Satpam membukakan pintu gerbang, mengantar mereka ke taman bermain di samping gedung sekolah. Monica berlari lebih dulu ke rumah jamur, tapi suasana taman itu terlalu gelap saat malam. Mereka tidak bisa melihat dengan jelas.
Senter dinyalakan, menyoroti bagian dalam rumah jamur. Benar dugaan Monic, Mentari terbaring di dalam sana dengan kondisi tidak sadarkan diri. William bergegas masuk dan menggendong gadis itu keluar.

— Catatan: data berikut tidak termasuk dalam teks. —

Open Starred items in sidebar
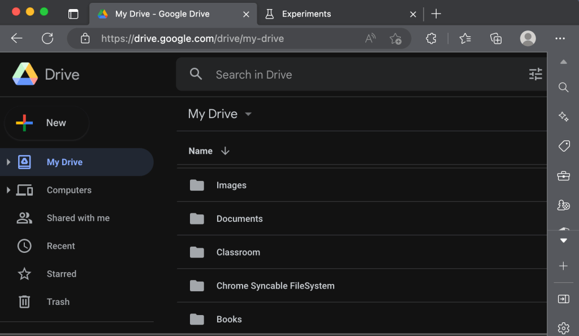(61, 274)
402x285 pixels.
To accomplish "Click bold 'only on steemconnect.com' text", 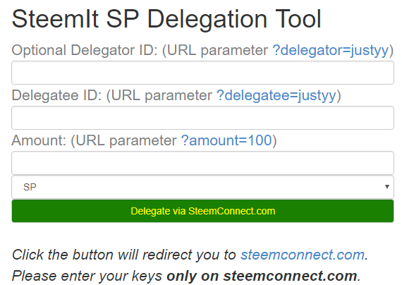I will [262, 276].
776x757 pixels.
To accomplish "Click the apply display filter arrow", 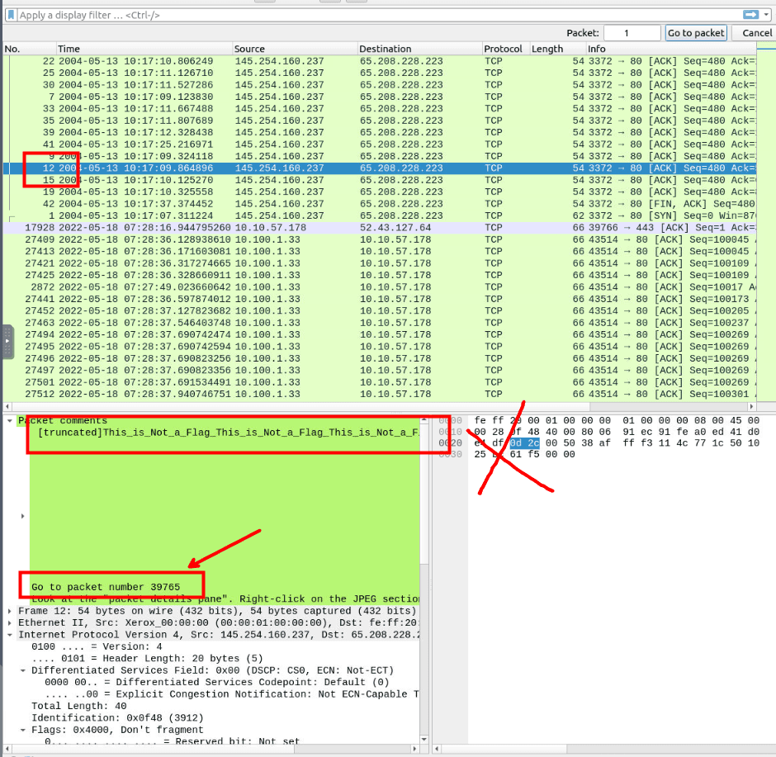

Masker yang menutup mulutnya terlepas saat William menggendongnya. Satpam membelalak saat masker itu terjatuh. Ia mengenali wajah itu.
"Bu Mentari?!"
"Anda mengenal Mentari?" tanya William. Ia merasa heran, karena satpam itu begitu sopan memanggil Mentari.
"Dia ini anak kedua pemilik TK ini, Pak. Saya heran, kenapa Bu Mentari jadi pengasuh Non Monic?"
Baik Will atau satpam, keduanya sama-sama tidak mengerti. Mencegah sesuatu yang tidak diinginkan, William meminta satpam itu merahasiakan hal ini. Ia memberikan uang tutup mulut pada satpam itu, lalu pergi membawa Mentari ke rumah sakit.
William semakin penasaran dengan asal-usul gadis itu. Apalagi, Firman masih belum melaporkan hasil penyelidikan. Kenyataan bahwa Mentari adalah anak kedua pemilik TK Glory, membuatnya ingin mengungkap alasan gadis itu bekerja sebagai seorang pengasuh.